### [Required action]
Reproduce all entries word for word.

Records shown START

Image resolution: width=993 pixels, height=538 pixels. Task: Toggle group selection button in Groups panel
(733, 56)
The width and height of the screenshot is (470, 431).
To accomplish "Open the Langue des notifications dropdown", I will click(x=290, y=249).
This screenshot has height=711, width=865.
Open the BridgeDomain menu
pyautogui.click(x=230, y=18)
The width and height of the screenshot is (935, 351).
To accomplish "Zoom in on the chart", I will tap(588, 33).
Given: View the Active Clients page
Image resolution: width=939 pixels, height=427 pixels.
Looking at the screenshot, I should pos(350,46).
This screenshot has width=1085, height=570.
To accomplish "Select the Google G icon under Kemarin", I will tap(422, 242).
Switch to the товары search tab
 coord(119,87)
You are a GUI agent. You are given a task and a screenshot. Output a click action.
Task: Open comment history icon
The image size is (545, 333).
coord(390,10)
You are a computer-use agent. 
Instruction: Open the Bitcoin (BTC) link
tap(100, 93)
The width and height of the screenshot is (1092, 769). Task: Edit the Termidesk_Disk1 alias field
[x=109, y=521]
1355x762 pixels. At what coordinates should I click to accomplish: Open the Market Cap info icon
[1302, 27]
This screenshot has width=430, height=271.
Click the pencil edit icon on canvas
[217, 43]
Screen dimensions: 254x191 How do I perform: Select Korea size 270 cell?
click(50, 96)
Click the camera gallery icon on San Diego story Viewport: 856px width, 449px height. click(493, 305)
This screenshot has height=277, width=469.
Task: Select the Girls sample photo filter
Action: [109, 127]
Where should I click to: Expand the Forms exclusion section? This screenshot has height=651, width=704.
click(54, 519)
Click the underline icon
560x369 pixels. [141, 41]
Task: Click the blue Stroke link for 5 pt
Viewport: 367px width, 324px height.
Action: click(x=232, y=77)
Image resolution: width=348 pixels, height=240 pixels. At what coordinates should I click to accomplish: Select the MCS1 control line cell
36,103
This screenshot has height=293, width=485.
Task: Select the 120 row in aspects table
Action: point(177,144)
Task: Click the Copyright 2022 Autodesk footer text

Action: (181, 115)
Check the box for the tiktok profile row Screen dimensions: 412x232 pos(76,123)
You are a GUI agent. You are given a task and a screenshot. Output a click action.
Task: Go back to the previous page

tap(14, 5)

Records shown END

### [Response area]
Image resolution: width=993 pixels, height=538 pixels. Task: Toggle group selection button in Groups panel
(733, 56)
The width and height of the screenshot is (470, 431).
To accomplish "Open the Langue des notifications dropdown", I will click(x=290, y=249).
This screenshot has height=711, width=865.
Open the BridgeDomain menu
pyautogui.click(x=230, y=18)
The width and height of the screenshot is (935, 351).
To accomplish "Zoom in on the chart", I will tap(588, 33).
Given: View the Active Clients page
Image resolution: width=939 pixels, height=427 pixels.
Looking at the screenshot, I should pos(350,46).
This screenshot has width=1085, height=570.
To accomplish "Select the Google G icon under Kemarin", I will tap(422, 242).
Switch to the товары search tab
 coord(119,87)
You are a GUI agent. You are given a task and a screenshot. Output a click action.
Task: Open comment history icon
The image size is (545, 333).
coord(390,10)
You are a computer-use agent. 
Instruction: Open the Bitcoin (BTC) link
tap(100, 93)
The width and height of the screenshot is (1092, 769). Task: Edit the Termidesk_Disk1 alias field
[x=109, y=521]
1355x762 pixels. At what coordinates should I click to accomplish: Open the Market Cap info icon
[1302, 27]
This screenshot has width=430, height=271.
Click the pencil edit icon on canvas
[217, 43]
Screen dimensions: 254x191 How do I perform: Select Korea size 270 cell?
click(50, 96)
Click the camera gallery icon on San Diego story Viewport: 856px width, 449px height. click(493, 305)
This screenshot has height=277, width=469.
Task: Select the Girls sample photo filter
Action: [109, 127]
Where should I click to: Expand the Forms exclusion section? This screenshot has height=651, width=704.
click(54, 519)
Click the underline icon
560x369 pixels. [141, 41]
Task: Click the blue Stroke link for 5 pt
Viewport: 367px width, 324px height.
Action: click(x=232, y=77)
Image resolution: width=348 pixels, height=240 pixels. At what coordinates should I click to accomplish: Select the MCS1 control line cell
36,103
This screenshot has height=293, width=485.
Task: Select the 120 row in aspects table
Action: point(177,144)
Task: Click the Copyright 2022 Autodesk footer text

Action: (181, 115)
Check the box for the tiktok profile row Screen dimensions: 412x232 pos(76,123)
You are a GUI agent. You are given a task and a screenshot. Output a click action.
Task: Go back to the previous page

tap(14, 5)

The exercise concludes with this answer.